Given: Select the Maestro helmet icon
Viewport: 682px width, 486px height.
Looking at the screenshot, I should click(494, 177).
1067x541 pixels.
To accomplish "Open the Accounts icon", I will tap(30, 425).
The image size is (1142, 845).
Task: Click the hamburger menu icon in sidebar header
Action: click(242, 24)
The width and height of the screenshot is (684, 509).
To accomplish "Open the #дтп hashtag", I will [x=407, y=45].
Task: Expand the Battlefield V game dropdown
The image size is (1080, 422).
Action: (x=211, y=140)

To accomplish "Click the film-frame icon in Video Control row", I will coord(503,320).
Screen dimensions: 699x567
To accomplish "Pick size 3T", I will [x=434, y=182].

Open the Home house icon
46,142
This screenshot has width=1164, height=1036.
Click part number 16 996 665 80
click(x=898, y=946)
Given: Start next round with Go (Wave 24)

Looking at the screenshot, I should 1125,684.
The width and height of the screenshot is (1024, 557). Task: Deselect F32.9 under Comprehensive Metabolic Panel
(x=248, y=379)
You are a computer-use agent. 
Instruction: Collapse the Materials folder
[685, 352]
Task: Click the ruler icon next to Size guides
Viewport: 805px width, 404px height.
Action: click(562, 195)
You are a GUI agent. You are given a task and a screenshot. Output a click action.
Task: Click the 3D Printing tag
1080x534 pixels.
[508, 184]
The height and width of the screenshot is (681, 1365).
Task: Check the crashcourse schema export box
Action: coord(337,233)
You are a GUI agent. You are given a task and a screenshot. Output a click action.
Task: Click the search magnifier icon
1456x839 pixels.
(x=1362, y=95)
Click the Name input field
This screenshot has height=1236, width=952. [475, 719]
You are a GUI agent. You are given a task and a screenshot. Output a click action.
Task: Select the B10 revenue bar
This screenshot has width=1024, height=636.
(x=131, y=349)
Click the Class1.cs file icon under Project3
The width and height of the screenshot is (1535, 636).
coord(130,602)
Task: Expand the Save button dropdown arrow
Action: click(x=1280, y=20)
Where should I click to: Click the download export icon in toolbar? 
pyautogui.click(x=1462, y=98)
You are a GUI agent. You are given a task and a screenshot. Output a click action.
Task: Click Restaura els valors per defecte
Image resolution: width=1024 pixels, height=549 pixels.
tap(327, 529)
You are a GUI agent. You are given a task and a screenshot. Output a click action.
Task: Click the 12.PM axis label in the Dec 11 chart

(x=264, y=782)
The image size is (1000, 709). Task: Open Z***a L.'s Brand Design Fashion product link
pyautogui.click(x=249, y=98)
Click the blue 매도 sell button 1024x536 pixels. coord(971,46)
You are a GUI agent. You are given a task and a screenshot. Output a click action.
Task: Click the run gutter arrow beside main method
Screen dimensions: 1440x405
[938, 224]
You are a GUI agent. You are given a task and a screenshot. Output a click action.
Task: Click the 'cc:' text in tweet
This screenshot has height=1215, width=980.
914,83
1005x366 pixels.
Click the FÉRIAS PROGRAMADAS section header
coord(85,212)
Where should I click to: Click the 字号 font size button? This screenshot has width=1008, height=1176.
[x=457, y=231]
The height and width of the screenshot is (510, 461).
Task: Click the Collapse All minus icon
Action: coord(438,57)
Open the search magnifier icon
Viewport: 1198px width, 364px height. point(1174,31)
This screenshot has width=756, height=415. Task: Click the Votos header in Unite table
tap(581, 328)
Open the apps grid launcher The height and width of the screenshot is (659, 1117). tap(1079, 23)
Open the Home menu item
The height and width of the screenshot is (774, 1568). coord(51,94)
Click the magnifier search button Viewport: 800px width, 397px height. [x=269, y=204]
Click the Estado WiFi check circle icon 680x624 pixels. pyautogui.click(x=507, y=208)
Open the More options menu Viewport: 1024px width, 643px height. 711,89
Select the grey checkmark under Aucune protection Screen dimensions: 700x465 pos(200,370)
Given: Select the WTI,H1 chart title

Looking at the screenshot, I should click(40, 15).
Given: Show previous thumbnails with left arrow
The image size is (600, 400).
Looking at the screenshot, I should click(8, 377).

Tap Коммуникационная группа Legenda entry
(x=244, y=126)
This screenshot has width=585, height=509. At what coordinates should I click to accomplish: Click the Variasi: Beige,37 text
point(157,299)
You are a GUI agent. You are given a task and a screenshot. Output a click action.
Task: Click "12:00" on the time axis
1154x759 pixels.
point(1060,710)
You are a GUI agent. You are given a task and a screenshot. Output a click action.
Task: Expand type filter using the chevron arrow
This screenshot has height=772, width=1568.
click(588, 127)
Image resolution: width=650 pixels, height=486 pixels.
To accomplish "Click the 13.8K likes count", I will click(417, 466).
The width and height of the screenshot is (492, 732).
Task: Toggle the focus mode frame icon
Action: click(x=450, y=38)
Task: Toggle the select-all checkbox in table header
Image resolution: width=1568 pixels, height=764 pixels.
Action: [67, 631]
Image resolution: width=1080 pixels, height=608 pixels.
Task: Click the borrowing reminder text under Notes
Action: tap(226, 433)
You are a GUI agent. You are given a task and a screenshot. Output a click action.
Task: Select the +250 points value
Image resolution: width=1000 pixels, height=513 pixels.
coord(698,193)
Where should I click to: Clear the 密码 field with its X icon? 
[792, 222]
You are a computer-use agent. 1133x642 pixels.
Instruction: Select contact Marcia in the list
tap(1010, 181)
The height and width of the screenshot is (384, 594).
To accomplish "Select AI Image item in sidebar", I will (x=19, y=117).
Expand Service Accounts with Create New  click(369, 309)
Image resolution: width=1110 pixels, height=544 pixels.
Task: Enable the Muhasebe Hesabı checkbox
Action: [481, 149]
● ● ● ● ●
What the task asks: Please output the full listing one more time, exactly.

Task output:
Given: Select the Maestro helmet icon
Viewport: 682px width, 486px height.
Looking at the screenshot, I should click(494, 177).
1067x541 pixels.
To accomplish "Open the Accounts icon", I will tap(30, 425).
The image size is (1142, 845).
Task: Click the hamburger menu icon in sidebar header
Action: click(242, 24)
The width and height of the screenshot is (684, 509).
To accomplish "Open the #дтп hashtag", I will [x=407, y=45].
Task: Expand the Battlefield V game dropdown
The image size is (1080, 422).
Action: (x=211, y=140)

To accomplish "Click the film-frame icon in Video Control row", I will coord(503,320).
Screen dimensions: 699x567
To accomplish "Pick size 3T", I will [x=434, y=182].

Open the Home house icon
46,142
This screenshot has width=1164, height=1036.
Click part number 16 996 665 80
click(x=898, y=946)
Given: Start next round with Go (Wave 24)

Looking at the screenshot, I should 1125,684.
The width and height of the screenshot is (1024, 557). Task: Deselect F32.9 under Comprehensive Metabolic Panel
(x=248, y=379)
You are a computer-use agent. 
Instruction: Collapse the Materials folder
[685, 352]
Task: Click the ruler icon next to Size guides
Viewport: 805px width, 404px height.
Action: click(562, 195)
You are a GUI agent. You are given a task and a screenshot. Output a click action.
Task: Click the 3D Printing tag
1080x534 pixels.
[508, 184]
The height and width of the screenshot is (681, 1365).
Task: Check the crashcourse schema export box
Action: coord(337,233)
You are a GUI agent. You are given a task and a screenshot. Output a click action.
Task: Click the search magnifier icon
1456x839 pixels.
(x=1362, y=95)
Click the Name input field
This screenshot has height=1236, width=952. [475, 719]
You are a GUI agent. You are given a task and a screenshot. Output a click action.
Task: Select the B10 revenue bar
This screenshot has width=1024, height=636.
(x=131, y=349)
Click the Class1.cs file icon under Project3
The width and height of the screenshot is (1535, 636).
coord(130,602)
Task: Expand the Save button dropdown arrow
Action: click(x=1280, y=20)
Where should I click to: Click the download export icon in toolbar? 
pyautogui.click(x=1462, y=98)
You are a GUI agent. You are given a task and a screenshot. Output a click action.
Task: Click Restaura els valors per defecte
Image resolution: width=1024 pixels, height=549 pixels.
tap(327, 529)
You are a GUI agent. You are given a task and a screenshot. Output a click action.
Task: Click the 12.PM axis label in the Dec 11 chart

(x=264, y=782)
The image size is (1000, 709). Task: Open Z***a L.'s Brand Design Fashion product link
pyautogui.click(x=249, y=98)
Click the blue 매도 sell button 1024x536 pixels. coord(971,46)
You are a GUI agent. You are given a task and a screenshot. Output a click action.
Task: Click the run gutter arrow beside main method
Screen dimensions: 1440x405
[938, 224]
You are a GUI agent. You are given a task and a screenshot. Output a click action.
Task: Click the 'cc:' text in tweet
This screenshot has height=1215, width=980.
914,83
1005x366 pixels.
Click the FÉRIAS PROGRAMADAS section header
coord(85,212)
Where should I click to: Click the 字号 font size button? This screenshot has width=1008, height=1176.
[x=457, y=231]
The height and width of the screenshot is (510, 461).
Task: Click the Collapse All minus icon
Action: coord(438,57)
Open the search magnifier icon
Viewport: 1198px width, 364px height. point(1174,31)
This screenshot has width=756, height=415. Task: Click the Votos header in Unite table
tap(581, 328)
Open the apps grid launcher The height and width of the screenshot is (659, 1117). tap(1079, 23)
Open the Home menu item
The height and width of the screenshot is (774, 1568). coord(51,94)
Click the magnifier search button Viewport: 800px width, 397px height. [x=269, y=204]
Click the Estado WiFi check circle icon 680x624 pixels. pyautogui.click(x=507, y=208)
Open the More options menu Viewport: 1024px width, 643px height. 711,89
Select the grey checkmark under Aucune protection Screen dimensions: 700x465 pos(200,370)
Given: Select the WTI,H1 chart title

Looking at the screenshot, I should click(40, 15).
Given: Show previous thumbnails with left arrow
The image size is (600, 400).
Looking at the screenshot, I should click(8, 377).

Tap Коммуникационная группа Legenda entry
(x=244, y=126)
This screenshot has width=585, height=509. At what coordinates should I click to accomplish: Click the Variasi: Beige,37 text
point(157,299)
You are a GUI agent. You are given a task and a screenshot. Output a click action.
Task: Click "12:00" on the time axis
1154x759 pixels.
point(1060,710)
You are a GUI agent. You are given a task and a screenshot. Output a click action.
Task: Expand type filter using the chevron arrow
This screenshot has height=772, width=1568.
click(588, 127)
Image resolution: width=650 pixels, height=486 pixels.
To accomplish "Click the 13.8K likes count", I will click(417, 466).
The width and height of the screenshot is (492, 732).
Task: Toggle the focus mode frame icon
Action: click(x=450, y=38)
Task: Toggle the select-all checkbox in table header
Image resolution: width=1568 pixels, height=764 pixels.
Action: [67, 631]
Image resolution: width=1080 pixels, height=608 pixels.
Task: Click the borrowing reminder text under Notes
Action: tap(226, 433)
You are a GUI agent. You are given a task and a screenshot. Output a click action.
Task: Select the +250 points value
Image resolution: width=1000 pixels, height=513 pixels.
coord(698,193)
Where should I click to: Clear the 密码 field with its X icon? 
[792, 222]
You are a computer-use agent. 1133x642 pixels.
Instruction: Select contact Marcia in the list
tap(1010, 181)
The height and width of the screenshot is (384, 594).
To accomplish "Select AI Image item in sidebar", I will (x=19, y=117).
Expand Service Accounts with Create New  click(369, 309)
Image resolution: width=1110 pixels, height=544 pixels.
Task: Enable the Muhasebe Hesabı checkbox
Action: [481, 149]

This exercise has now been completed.